También la situación de la lucha contra el terrorismo es mejor que lo haya sido hasta la fecha. Y esto es así, a pesar del monstruoso atentado del 11 de Marzo. ¿Mantendrá Zapatero la misma línea de firmeza política y eficacia policial que tanto éxito le han procurado al gobierno de Aznar? No es seguro. Su carácter es el apropiado para ceder ante las sugestiones de una posible paz mediante el diálogo. Ya está recibiendo mensajes indirectos en ese sentido. Es natural, puesto que en una guerra, cualquier indicio de debilidad en una parte es ávidamente aprovechado por la otra.
Respecto de los separatismos, lo mismo se puede decir. Es en este tema donde pronto se va a comprobar su temple. No olvidemos que prometió que aceptaría cualquier estatuto que fuese aprobado por el Parlamento catalán. Lo que quiere decir que ha de estar dispuesto a negociar el Plan Ibarreche. Y ya se está proclamando que este Gobierno próximo va a ser el del diálogo. Todas las fuerzas centrífugas reprimidas por el rigor de Aznar, se manifiestan ahora alborozadas. Y es natural que así sea, pues es propio de un progresista como Zapatero ser relativista e igualitarista, y dar el mismo valor a cualquier idea, a cualquier colectivo, a cualquier persona. Un progresista ha de tender a encontrar la misma legitimidad a la idea de la unidad de España que a la idea de la autodeterminación de las autonomías.

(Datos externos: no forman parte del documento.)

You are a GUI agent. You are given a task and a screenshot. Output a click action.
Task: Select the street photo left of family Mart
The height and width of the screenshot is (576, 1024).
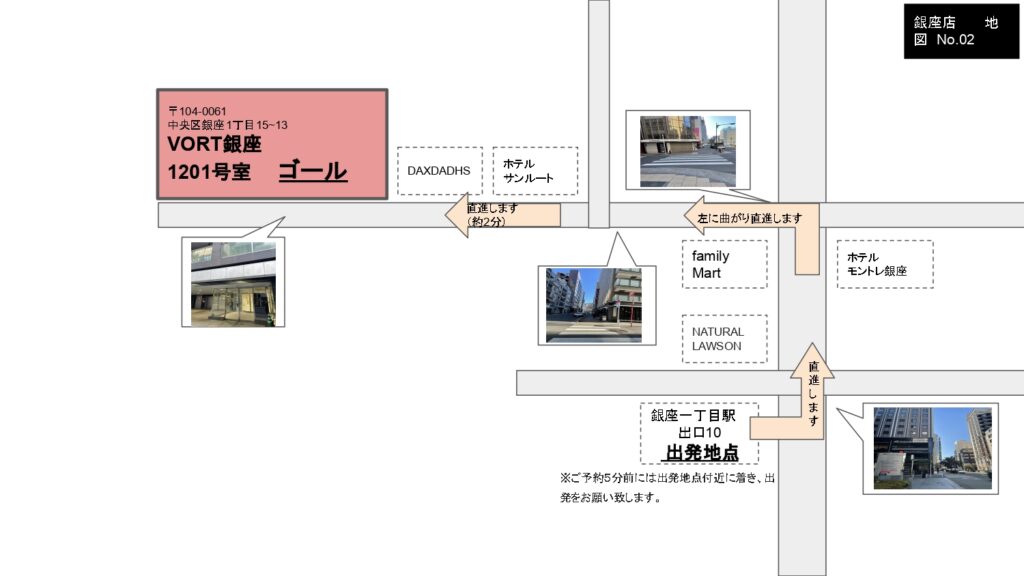click(593, 305)
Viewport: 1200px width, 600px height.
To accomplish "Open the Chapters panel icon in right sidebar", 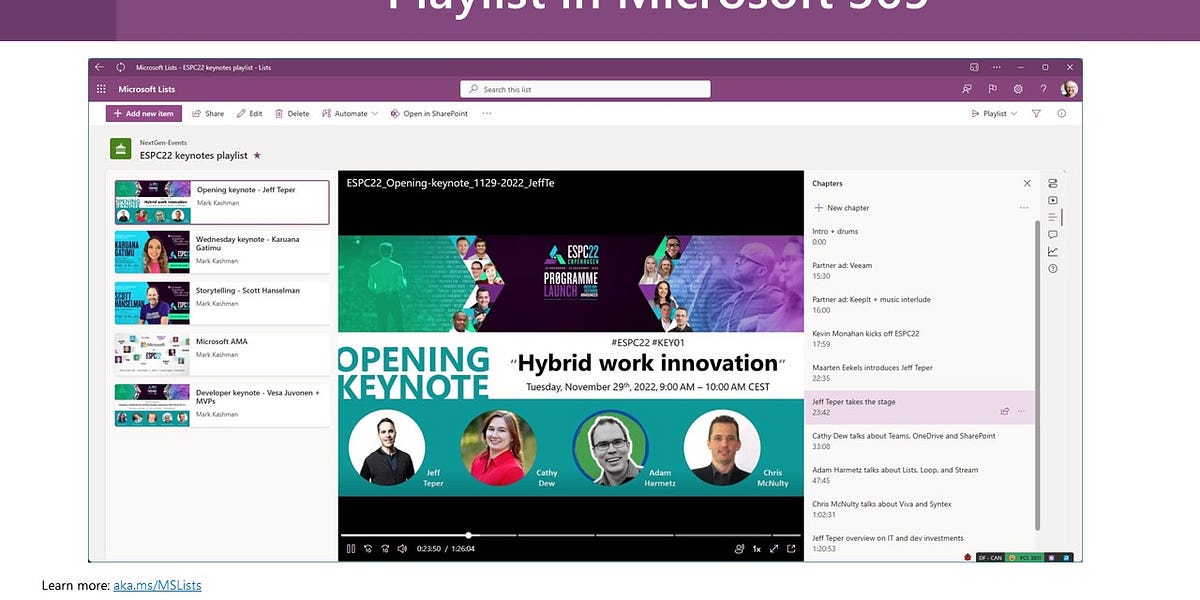I will (x=1053, y=183).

El triunfo de los socialistas se ha debido a la conjunción de una campaña extremadamente torpe y sosa por parte de los populares, un diabólico y monstruoso atentado, y el aprovechamiento del mismo por los socialistas con tremenda saña y sin el menor rastro de escrúpulos y respeto a la verdad. Esto último es la marca de fábrica de este partido, y podemos pensar (yo así lo pienso) que los modales caballerescos de Zapatero no son sino una cobertura diseñada por los asesores de imagen. Recordemos su inescrupuloso proceder con el asunto del “Prestige”, con la huelga general, con la guerra de Irak, poniéndose al frente de toda manifestación, al tiempo que cientos de sedes del Partido Popular eran asaltadas salvajemente, como ahora también ha ocurrido; y su viaje a Marruecos sin avisar al Gobierno, tratando de mediar por su cuenta y para su provecho con motivo de la crisis con este país.

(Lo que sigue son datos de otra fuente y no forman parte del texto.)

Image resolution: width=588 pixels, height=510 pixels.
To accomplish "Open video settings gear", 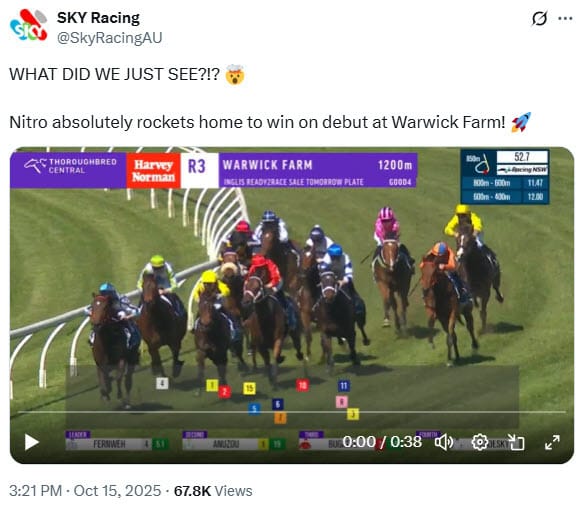I will [480, 442].
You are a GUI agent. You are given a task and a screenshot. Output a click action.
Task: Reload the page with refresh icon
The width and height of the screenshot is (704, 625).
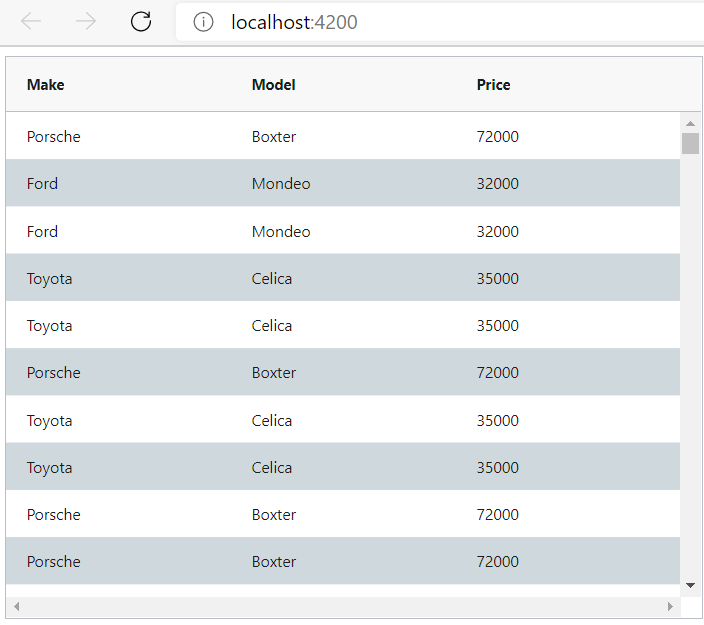(141, 21)
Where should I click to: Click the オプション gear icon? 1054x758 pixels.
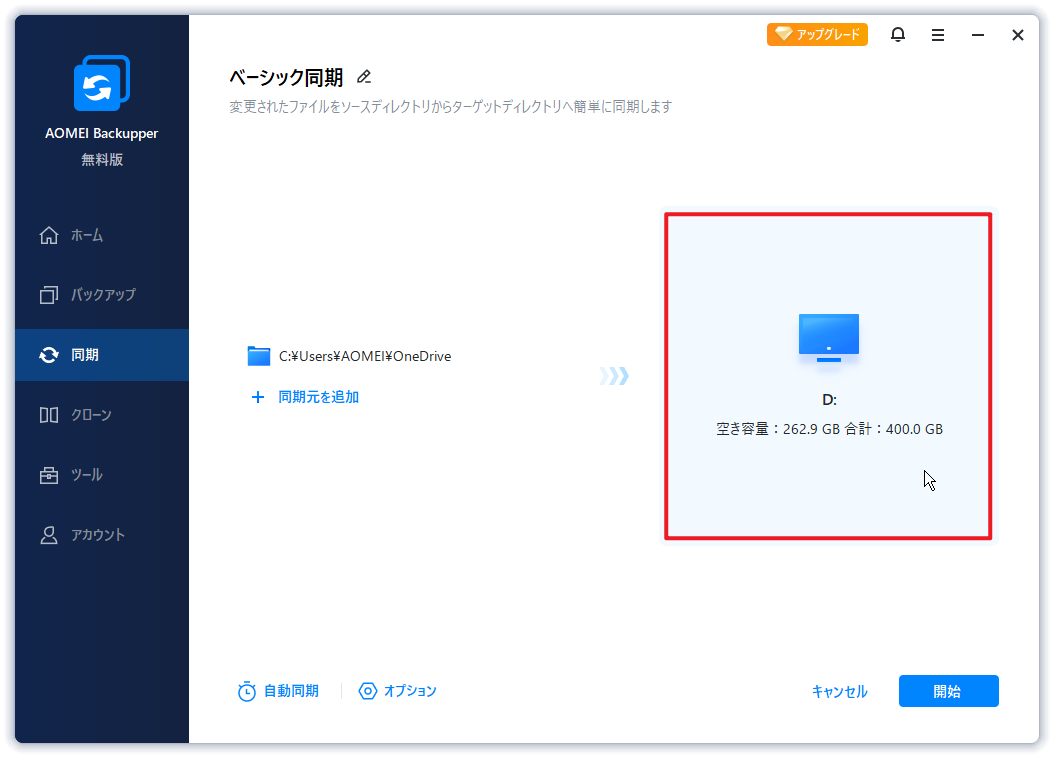pyautogui.click(x=368, y=691)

Tengamos también presente que ha decidido anular la reforma en Educación establecida por el Partido Popular, reforma totalmente necesaria dados los pobrísimos resultados del Plan tantos años vigente, pero contestada por la mayoría de los estudiantes, a los cuales no duda en halagar. También ha prometido el aborto libre y gratuito, el matrimonio con todos los derechos para los homosexuales, la creación de embriones para extraer células madre, etc. Es decir, sus planes son devastadores para una sociedad que pretenda regirse por unos mínimos de lo que tradicionalmente se ha considerado como moralidad.
¿Existe alguna duda de que las perspectivas son sombrías?
Tanto es así que Gabriel Albiac, en el diario “El Mundo”, con motivo de los resultados de estas elecciones, declara que “España ha decidido suicidarse”. Es una forma de expresarlo.
Pero es mejor no espantarse antes de tiempo y esperar acontecimientos.